Apuntes para una biografía imaginaria

Año: 2010
Origen: Argentina
Dirección: Edgardo Cozarinsky
Guión: Edgardo Cozarinsky
Fotografía: Facundo Pirés
Edición: Eduardo López López
Música: Ulises Conti
Duración: 60 minutos

por Diego Maté

Como varios de sus libros, la última película de Edgardo Cozarinsky abre puertas a los relatos más insospechados y personales. Apuntes… tiene la particular condición de ser una especie anómala de autobiografía que también permite, incluso motiva, la construcción de una propia: el material de archivo encontrado por Cozarinsky (remanente de películas anteriores), la filmación de escenas inconexas, los planos con actores quietos y solos cerca de la cámara (que trabajaron con el director anteriormente, como Gonzalo Heredia o Rafael Ferro), la voz en off que se le agrega al found footage (ya sea registrada de manera documental o ficcional), el fragmento de uno de los cuentos de La novia de Odessa, el segmento sobre Borges y Estela Canto en el que se cruzan las imágenes actuales de Constitución, etcétera; todo habilita a disparar las narraciones más libres, las historias más extraordinarias. Al igual que en la obra literaria de Cozarinsky, en Apuntes… también hace un necesario acto de presencia la Historia, ya sea en las manifestaciones y desfiles más multitudinarios como en hechos efímeros y poco visibles (como ocurre durante la presencia fugaz -apenas unos fotogramas- en un acto político de una actriz que, luego de un comienzo prometedor en Hollywood, habría de fracasar como estrella), y el mundo se convierte en un campo abierto para la aventura y el descubrimiento en el que es posible trazar conexiones entre los elementos más arbitrarios, donde se borronean las fronteras entre ficción y realidad.
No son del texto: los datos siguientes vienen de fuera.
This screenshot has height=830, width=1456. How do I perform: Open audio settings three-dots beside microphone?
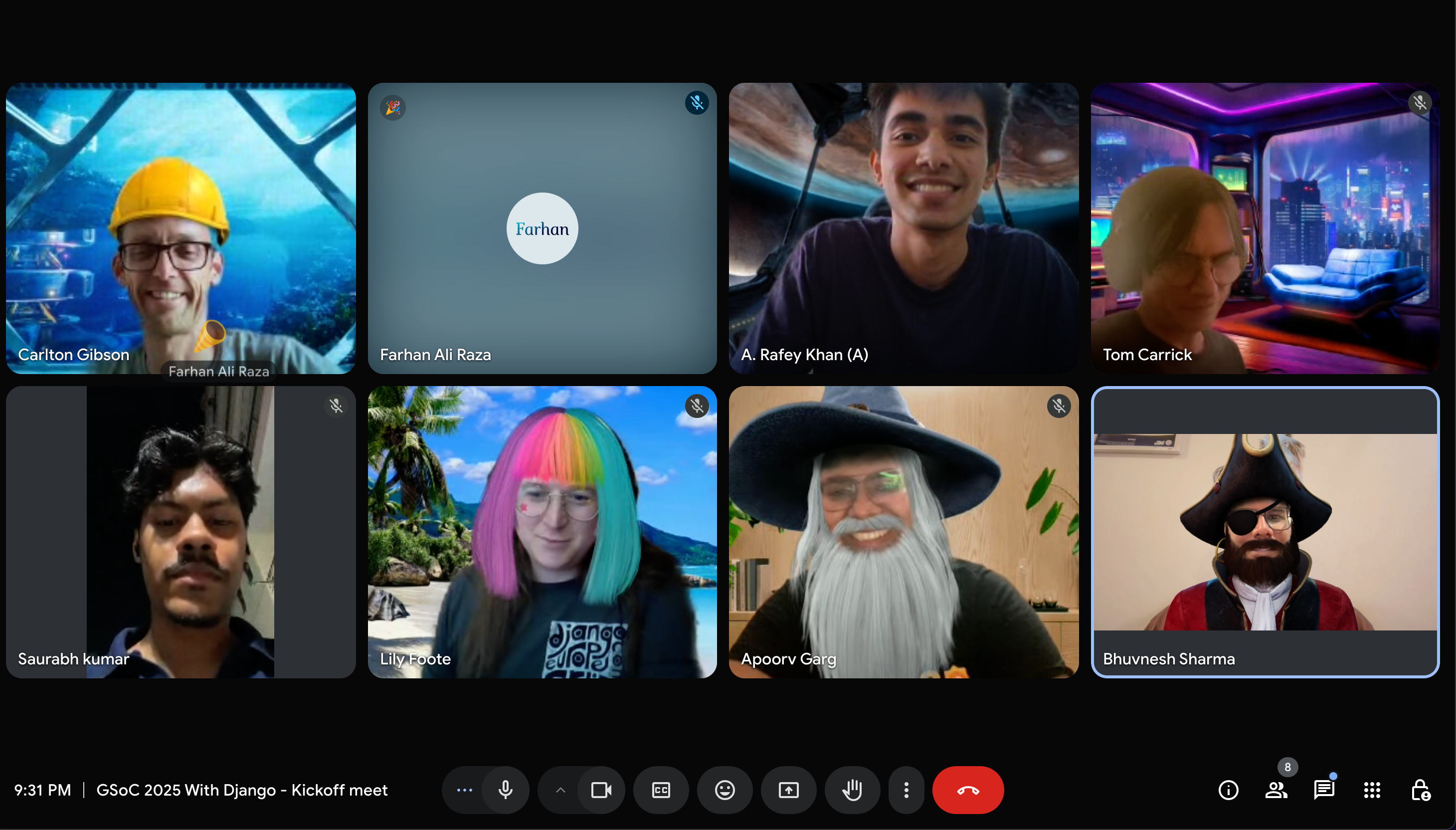[x=464, y=790]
En la obra de Cozarinsky hay algo de rompecabezas inútil, compuesto por piezas múltiples que no encajan y que se niegan a reducir la complejidad del arte y la vida a una sola imagen unívoca, clausurada. Quizás sea por eso que Apuntes… soporta tantas lecturas como espectadores la vean; espectadores que se animen a participar del juego propuesto por la película, capaces de no quedarse anclados en el costado autobiográfico (uno de los tantos posibles que despliega el film) y que se atrevan a producir sus propios relatos: nuevos, personales, fantásticos. Una película generosa cuya biografía ajena nos invita a inscribir una propia en las imágenes: esa podría ser la definición justa para empezar a pensar (e imaginar) la última película de Edgardo Cozarinsky.